3's Skype plunge

The CEOs of 3 UK and Skype have jointly announced the Skype Phone. The new phone, exclusive to 3 and sporting the Skype brand, is optimised for making VoIP calls using Skype over cellular. It will be available to both prepaid and postpaid customers. The phone will retail at £49.99 ($72) each, or £89.99 for a pair. Chinese ODM Amoi is manufacturing the 3/Skype phone.

The bigger operators, such as Vodafone, T-Mobile and Orange, have all taken flak recently for alleged hostility towards customers using VoIP on their networks. Now here comes 3, not only encouraging its customers to use VoIP, but bending over backwards to make it easy for them. That this initiative is being taken by 3 is no coincidence, of course. As the smallest and newest of the UK mobile operators, 3's best hope for growth is to disrupt the status quo wherever it can.

We think 3 might have something of a hit with the Skype Phone - albeit within a niche, unless (1) it expands the range of handsets available and (2) it makes Skype In/Out available - at present only Skype-to-Skype is supported. The package is attractive, and the cost of acquiring it is low. The phone is cheap at £50 but, crucially, it doesn't look or feel cheap: it has a slim, elegant design, it's nicely finished and has a pretty good spec for its price point, including a 2 megapixel camera. In combination with the promise of "free phone calls", it's likely to get at least a second look from customers who haven't necessarily set their hearts on the latest from Nokia or Samsung.
○ ○ ○ ○ ○
Pick up the commentary on 3's Skype Phone above after its last sentence and continue it in the same voice.
○ ○ ○ ○ ○
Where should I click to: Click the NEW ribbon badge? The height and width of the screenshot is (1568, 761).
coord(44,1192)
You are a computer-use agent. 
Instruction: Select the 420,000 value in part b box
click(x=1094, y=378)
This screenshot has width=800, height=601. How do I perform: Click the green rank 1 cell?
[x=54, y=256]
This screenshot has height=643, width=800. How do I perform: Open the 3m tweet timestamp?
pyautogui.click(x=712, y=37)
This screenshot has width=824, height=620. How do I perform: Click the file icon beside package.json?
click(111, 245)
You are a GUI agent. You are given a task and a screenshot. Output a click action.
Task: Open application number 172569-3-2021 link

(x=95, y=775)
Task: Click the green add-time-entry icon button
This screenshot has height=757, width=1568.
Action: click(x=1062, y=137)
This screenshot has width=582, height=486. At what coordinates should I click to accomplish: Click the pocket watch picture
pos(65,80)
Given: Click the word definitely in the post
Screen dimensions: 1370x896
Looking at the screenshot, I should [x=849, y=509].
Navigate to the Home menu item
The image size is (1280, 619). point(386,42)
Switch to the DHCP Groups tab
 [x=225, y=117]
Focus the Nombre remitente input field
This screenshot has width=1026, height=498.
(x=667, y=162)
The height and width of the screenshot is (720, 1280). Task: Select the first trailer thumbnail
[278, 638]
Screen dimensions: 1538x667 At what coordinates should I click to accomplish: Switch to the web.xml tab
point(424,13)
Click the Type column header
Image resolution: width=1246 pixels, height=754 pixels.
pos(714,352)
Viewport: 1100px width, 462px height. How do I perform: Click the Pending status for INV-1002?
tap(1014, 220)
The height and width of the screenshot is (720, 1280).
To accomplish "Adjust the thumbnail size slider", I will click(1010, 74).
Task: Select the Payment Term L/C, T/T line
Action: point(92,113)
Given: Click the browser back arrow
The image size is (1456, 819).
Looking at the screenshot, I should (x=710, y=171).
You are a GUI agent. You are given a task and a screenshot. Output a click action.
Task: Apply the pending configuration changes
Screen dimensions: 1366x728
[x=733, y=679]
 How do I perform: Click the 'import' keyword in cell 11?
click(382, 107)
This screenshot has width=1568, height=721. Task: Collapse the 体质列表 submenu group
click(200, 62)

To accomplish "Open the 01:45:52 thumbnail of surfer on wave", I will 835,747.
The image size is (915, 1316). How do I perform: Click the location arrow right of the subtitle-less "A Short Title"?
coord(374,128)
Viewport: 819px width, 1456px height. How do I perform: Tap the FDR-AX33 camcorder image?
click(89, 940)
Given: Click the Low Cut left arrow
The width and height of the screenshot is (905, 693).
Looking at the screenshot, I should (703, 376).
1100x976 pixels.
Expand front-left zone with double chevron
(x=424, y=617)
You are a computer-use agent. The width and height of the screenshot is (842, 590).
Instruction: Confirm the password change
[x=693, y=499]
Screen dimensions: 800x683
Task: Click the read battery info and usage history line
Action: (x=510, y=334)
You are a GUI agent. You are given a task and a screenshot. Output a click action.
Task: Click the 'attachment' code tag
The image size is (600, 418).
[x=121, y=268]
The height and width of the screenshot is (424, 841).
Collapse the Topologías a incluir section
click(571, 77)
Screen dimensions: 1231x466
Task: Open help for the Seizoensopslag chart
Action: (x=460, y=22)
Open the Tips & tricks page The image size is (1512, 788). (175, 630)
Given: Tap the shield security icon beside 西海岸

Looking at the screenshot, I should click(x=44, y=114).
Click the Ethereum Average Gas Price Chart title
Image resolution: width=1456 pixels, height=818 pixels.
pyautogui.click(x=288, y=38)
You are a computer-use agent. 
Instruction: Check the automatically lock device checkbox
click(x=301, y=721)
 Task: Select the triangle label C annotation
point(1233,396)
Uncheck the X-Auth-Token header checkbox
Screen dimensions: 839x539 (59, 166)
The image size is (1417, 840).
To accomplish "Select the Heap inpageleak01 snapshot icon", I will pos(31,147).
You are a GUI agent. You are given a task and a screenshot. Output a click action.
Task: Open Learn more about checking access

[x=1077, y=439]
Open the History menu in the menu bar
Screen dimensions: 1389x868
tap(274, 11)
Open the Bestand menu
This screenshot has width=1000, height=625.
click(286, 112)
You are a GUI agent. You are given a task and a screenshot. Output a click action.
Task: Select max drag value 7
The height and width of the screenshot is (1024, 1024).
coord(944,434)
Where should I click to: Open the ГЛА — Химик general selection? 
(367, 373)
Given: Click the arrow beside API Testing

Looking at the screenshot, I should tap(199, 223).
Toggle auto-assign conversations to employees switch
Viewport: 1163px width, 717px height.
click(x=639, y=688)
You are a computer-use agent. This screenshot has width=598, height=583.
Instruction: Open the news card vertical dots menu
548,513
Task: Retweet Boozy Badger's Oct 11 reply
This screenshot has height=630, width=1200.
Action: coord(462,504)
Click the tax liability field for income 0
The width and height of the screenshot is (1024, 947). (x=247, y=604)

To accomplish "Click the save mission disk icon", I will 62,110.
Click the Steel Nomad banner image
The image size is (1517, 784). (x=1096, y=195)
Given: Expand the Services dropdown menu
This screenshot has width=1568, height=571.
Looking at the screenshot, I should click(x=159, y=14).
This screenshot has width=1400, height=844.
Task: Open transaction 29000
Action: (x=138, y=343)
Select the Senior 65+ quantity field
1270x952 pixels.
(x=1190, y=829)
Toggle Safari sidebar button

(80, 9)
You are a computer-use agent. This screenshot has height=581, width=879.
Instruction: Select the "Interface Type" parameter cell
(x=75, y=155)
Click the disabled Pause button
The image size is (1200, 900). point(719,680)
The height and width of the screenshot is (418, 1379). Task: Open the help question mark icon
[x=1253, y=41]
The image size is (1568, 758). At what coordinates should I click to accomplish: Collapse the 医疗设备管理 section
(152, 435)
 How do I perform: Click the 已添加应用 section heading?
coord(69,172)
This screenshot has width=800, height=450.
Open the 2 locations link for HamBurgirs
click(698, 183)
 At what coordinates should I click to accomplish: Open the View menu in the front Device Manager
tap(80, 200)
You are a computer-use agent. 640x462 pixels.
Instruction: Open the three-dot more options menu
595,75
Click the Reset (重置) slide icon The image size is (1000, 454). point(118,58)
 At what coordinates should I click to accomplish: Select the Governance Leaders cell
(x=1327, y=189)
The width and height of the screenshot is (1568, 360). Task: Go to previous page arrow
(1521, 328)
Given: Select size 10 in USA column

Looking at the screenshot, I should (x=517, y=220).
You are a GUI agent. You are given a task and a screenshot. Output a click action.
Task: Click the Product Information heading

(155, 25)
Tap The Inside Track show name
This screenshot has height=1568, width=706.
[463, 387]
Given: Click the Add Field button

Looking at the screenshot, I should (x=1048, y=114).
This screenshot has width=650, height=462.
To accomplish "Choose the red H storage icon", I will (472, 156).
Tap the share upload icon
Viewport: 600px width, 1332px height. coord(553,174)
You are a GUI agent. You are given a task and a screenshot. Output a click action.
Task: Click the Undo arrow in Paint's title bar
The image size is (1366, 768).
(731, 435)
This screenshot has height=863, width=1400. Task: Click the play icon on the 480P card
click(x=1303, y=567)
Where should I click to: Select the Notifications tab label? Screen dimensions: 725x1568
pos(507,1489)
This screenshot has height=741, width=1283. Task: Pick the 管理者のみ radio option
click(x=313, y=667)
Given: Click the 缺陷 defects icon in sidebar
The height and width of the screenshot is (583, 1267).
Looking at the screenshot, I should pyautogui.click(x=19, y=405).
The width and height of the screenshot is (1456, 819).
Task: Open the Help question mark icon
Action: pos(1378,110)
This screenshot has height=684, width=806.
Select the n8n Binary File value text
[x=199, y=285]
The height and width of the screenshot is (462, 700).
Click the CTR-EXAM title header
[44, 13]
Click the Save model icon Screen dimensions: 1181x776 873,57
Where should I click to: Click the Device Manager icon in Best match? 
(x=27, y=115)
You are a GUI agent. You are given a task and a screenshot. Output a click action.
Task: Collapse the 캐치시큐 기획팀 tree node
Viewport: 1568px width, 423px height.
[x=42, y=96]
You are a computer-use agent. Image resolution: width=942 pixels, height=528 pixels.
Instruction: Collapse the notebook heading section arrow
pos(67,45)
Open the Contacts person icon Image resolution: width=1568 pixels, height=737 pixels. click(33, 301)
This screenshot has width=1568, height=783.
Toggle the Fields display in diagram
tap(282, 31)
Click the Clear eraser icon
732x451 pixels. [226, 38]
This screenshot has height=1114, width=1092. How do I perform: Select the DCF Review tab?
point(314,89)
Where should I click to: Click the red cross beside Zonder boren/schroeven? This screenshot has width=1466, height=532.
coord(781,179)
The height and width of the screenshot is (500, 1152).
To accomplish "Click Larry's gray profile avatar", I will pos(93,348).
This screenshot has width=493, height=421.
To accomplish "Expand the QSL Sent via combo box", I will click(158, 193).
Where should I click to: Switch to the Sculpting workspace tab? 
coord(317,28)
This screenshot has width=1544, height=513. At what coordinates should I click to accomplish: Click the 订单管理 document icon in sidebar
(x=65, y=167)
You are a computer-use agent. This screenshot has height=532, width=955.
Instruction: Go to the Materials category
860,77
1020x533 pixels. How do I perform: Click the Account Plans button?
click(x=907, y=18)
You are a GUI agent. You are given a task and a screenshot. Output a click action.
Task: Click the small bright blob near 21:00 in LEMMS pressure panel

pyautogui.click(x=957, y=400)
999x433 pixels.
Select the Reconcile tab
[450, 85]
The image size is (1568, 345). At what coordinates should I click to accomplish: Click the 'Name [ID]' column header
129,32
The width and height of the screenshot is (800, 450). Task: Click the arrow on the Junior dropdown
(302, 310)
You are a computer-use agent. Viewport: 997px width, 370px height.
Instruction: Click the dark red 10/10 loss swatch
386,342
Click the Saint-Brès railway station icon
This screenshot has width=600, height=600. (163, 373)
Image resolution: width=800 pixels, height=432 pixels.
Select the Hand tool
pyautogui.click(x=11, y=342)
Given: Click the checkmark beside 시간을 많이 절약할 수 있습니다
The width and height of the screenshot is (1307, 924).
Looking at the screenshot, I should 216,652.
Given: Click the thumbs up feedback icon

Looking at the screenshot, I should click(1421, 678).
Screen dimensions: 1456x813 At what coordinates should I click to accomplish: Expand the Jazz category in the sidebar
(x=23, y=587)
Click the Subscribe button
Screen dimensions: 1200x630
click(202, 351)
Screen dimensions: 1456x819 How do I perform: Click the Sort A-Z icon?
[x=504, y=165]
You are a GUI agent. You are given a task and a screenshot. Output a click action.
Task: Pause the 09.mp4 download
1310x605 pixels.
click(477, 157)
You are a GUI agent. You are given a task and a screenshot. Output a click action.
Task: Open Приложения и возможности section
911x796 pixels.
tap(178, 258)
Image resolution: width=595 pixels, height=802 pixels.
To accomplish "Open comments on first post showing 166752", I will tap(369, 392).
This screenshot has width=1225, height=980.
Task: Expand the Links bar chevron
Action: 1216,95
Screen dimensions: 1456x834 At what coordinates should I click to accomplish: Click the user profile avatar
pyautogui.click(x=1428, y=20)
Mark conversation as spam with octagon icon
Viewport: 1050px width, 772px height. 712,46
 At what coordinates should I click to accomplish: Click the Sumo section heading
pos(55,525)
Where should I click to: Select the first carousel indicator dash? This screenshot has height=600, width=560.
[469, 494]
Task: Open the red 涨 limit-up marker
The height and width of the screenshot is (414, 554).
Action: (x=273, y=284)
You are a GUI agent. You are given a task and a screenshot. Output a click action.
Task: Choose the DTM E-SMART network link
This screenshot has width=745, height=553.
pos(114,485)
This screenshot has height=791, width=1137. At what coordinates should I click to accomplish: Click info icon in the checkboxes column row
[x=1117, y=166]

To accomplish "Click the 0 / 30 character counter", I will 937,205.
○ ○ ○ ○ ○
(RESPONSE BELOW):
The phone has been set up to make Skype calling as easy and intuitive as possible. There's a button in the middle with the Skype logo on it (gasp!), and when you press it you see your list of contacts. You choose one, and set up a call. It looks and feels similar to making an ordinary mobile phone call. Skype calls will likely be subject to variable quality, and perhaps not even possible at all sometimes. But then again, they will be free, (data charges notwithstanding)- and if your call is an important one, there's always the option to make it in the conventional way.

To get the Skype phone off the ground, 3 will have to do a lot more marketing follow-up than it did with the X-Series. X-Series was launched with some serious hoo-hah almost a year ago, but it hasn't been promoted very effectively since then. However, the Skype phone has two advantages over X-Series as a market proposition: it's simpler and more focused; and its target market is wider, encompassing people who just want to make phone calls, and can't/don't want to spend a lot of money on their phone.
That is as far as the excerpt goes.